Recent exhibitions of Middle Eastern art have featured unconventional, non-monumental methodologies in which depictions of war and suppression have taken on different forms of urgency. For Iranian brothers Ramin and Rokni Haerizadeh and their compatriot Hesam Rahmanian who reside and practice in Dubai, spoof and satire become important tools of dynamism in their first solo exhibition in the United States at the Callicoon Fine Arts, New York. Coming on the heels of Rokni Haerizadeh’s inclusion in the Middle Eastern exhibition, ‘Here and Elsewhere’ (2014) at the New Museum, the show presents both collaborative and individual works by all three artists including their performative video made at a residency in Captiva, Florida, and the trio’s version of Jean Genet’s play ‘The Maids’ that was filmed in Dubai.
Titled ‘I won’t wait for grey hairs and worldly cares to soften my views’, the synergy of their practice that incorporates theatricality and inverts modernist notions of high art is evident from the get go. One is accosted by a playful environment of black and white patterned walls that were painted spontaneously by the artists on their arrival in New York. It sets the stage for an array of works that rely on cheesy excess to debunk one’s expectations of rarefied forms and aesthetics. Their collective sculpture, ‘I Turn, You-Turn’ (2014–15), comes alive from the combination of banal objects that make for a forceful finished product. A svelte female form represented by the sleek legs of a dismembered mannequin dangle from the base of a garden fountain. Her large rubber ball breasts, head consisting of a dried plant, and wide red-rimmed womb-like orifice derived from an earthen pot placed above her legs, stands out for its makeshift quality and simplistic assemblage.
Similarly, in the recreation of ‘The Maids’, shown in the basement of the gallery, the three artists dressed in drag present vignettes of sadomasochism, loosely based on similar rituals of the two housemaids in the play, using household objects from their studio. Relying on camp humor, the overlapping images of the men in compromising positions point towards undermining the hostile and oppressive conditions of their homeland. The notion of artifice and frivolity carries through in their performance ‘O, You People’ (2014), on the Florida coastline. Wearing swine masks, they embrace the environment by literally rubbing themselves against the boardwalk.

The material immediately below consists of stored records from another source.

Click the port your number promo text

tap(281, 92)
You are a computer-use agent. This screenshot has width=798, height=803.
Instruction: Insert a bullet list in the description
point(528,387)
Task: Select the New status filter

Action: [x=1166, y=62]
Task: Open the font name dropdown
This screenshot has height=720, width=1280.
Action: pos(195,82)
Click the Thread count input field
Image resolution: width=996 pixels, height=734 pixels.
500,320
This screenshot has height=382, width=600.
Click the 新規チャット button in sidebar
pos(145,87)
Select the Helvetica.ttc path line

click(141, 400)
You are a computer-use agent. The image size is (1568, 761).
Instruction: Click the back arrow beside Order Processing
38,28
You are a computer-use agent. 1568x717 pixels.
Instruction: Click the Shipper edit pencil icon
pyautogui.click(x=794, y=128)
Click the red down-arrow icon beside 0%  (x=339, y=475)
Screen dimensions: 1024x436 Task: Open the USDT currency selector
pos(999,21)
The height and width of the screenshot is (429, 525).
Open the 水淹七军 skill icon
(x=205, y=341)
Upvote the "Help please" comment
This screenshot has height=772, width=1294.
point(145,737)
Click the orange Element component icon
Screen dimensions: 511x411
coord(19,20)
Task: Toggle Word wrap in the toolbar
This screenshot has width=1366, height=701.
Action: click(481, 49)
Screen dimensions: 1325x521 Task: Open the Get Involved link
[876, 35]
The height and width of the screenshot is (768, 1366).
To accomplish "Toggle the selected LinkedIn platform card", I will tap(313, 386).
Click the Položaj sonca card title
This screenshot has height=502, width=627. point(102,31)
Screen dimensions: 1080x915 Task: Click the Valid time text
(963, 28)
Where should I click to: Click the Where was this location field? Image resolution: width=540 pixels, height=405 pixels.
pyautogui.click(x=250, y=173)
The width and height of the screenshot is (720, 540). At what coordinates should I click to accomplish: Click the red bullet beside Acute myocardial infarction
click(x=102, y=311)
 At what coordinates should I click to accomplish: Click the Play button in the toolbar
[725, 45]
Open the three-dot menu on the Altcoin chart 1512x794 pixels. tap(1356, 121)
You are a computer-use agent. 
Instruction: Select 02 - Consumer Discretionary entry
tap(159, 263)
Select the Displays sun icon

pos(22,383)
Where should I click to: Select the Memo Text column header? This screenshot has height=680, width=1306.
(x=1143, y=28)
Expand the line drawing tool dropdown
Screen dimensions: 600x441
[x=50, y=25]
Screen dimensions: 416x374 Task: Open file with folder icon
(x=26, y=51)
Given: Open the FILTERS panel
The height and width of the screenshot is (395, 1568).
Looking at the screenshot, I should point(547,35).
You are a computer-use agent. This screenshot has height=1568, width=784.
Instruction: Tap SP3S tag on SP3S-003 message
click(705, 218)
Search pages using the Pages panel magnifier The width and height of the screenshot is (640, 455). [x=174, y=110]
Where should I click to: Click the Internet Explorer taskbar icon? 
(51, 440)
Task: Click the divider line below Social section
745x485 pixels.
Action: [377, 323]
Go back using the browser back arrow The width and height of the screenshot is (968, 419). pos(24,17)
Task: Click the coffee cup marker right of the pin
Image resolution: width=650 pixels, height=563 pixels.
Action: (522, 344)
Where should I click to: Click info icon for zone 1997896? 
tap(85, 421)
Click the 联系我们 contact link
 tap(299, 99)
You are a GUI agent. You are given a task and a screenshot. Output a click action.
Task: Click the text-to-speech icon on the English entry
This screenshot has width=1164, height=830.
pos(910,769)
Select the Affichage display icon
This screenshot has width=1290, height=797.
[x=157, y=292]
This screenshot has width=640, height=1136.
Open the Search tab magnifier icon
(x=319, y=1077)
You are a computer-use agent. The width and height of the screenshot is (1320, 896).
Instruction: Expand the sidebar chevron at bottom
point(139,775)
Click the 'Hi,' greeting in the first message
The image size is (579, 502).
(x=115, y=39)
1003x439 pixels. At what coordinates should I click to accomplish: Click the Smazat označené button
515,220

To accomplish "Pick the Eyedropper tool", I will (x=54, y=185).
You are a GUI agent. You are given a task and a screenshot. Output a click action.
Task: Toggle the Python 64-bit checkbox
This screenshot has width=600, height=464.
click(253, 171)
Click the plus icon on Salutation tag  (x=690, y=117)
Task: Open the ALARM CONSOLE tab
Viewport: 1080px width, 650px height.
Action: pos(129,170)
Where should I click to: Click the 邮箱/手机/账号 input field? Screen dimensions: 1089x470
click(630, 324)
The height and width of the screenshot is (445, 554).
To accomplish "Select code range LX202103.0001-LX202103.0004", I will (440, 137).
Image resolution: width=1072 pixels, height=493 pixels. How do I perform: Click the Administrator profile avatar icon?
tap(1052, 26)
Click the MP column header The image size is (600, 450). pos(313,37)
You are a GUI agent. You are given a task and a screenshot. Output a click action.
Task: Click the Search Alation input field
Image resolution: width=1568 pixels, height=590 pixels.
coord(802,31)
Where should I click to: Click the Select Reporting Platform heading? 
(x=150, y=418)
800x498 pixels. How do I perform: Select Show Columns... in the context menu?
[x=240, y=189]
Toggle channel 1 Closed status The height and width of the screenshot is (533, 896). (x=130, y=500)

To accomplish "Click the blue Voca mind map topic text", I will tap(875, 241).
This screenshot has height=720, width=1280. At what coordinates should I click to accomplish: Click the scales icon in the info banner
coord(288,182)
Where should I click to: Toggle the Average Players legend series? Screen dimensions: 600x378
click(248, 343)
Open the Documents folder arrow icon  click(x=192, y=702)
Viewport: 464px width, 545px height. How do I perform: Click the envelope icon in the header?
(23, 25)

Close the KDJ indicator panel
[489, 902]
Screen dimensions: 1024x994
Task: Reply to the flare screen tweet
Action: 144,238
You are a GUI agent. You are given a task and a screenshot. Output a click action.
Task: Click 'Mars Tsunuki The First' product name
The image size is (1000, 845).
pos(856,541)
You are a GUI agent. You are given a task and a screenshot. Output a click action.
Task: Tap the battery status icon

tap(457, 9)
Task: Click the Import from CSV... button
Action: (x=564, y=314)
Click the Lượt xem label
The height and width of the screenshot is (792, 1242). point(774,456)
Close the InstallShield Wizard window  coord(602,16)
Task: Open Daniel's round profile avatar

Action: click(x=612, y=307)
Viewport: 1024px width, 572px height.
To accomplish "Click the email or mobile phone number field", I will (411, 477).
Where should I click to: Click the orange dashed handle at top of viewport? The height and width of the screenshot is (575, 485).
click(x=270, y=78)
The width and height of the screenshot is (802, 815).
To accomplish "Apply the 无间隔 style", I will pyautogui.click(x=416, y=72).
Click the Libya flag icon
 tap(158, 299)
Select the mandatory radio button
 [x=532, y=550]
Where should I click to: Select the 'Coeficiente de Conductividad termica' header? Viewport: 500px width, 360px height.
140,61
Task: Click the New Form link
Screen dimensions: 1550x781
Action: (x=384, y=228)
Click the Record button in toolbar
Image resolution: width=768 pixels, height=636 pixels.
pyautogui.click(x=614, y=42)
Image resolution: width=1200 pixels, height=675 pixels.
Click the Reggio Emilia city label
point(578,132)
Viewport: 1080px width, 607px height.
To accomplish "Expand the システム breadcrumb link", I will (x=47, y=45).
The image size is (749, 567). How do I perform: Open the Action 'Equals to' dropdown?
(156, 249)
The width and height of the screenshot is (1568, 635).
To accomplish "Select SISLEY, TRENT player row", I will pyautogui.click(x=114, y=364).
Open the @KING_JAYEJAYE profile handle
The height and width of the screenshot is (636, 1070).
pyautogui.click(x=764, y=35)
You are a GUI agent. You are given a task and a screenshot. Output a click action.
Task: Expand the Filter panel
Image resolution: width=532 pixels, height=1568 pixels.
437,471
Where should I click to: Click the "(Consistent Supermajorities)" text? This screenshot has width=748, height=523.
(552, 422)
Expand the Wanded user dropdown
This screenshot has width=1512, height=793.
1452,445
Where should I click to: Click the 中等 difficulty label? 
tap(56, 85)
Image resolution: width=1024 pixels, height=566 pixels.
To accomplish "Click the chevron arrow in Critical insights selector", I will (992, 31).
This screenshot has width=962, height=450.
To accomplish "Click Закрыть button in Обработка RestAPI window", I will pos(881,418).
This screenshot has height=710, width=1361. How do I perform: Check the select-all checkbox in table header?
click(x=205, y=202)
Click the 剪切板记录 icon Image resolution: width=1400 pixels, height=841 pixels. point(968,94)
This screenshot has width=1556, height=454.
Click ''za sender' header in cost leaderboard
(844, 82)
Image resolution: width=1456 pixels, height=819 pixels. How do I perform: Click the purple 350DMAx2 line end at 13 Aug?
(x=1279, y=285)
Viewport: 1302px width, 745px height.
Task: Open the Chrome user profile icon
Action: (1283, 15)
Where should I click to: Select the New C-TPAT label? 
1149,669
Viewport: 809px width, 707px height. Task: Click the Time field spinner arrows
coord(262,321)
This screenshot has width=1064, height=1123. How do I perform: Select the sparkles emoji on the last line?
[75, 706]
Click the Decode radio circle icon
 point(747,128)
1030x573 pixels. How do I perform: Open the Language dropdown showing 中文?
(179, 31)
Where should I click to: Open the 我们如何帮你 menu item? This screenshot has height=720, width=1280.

The group’s vision seems to emanate from Rokni Haerizadeh’s powerful imagery in which forms culled from Iranian newspaper clippings and television stills mutate into surreal creatures that penetrate the subterranean levels of one’s consciousness. Atavistic and primal, Rokni’s series ‘Subversive Salami in a Ragged Briefcase’ (2013 -14), and ‘But a storm is blowing from paradise’ (2014-15), proliferate with animals and strange critters that assert power through violence, intimidation and brutal force. His pageantry of absurd figures, regardless of whether they appear in his video ‘Letter’ (2014), that takes on the Iranian government, satirise oppression through comical juxtapositions that recall arrests, disruption, and mayhem while diffusing these situations of their political potency and ridiculing authority.
Ramin Haerizadeh’s three-dimensional sepia toned photomontage series ‘First Rain’s Always a Surprise’ (2014), and Hesam Rahmanian’s collages reflect the triumvirate’s focus on disassembling aesthetics that can be unexpectedly appealing. By including works by other artists from their collection such as Etel Adnan and Rose Wylie in the exhibition, the threesome emphasise their process of embracing and seeking inspiration from the artistic community at large while celebrating their own convergence on art that is as lively as it audacious, and as campy as it is challenging.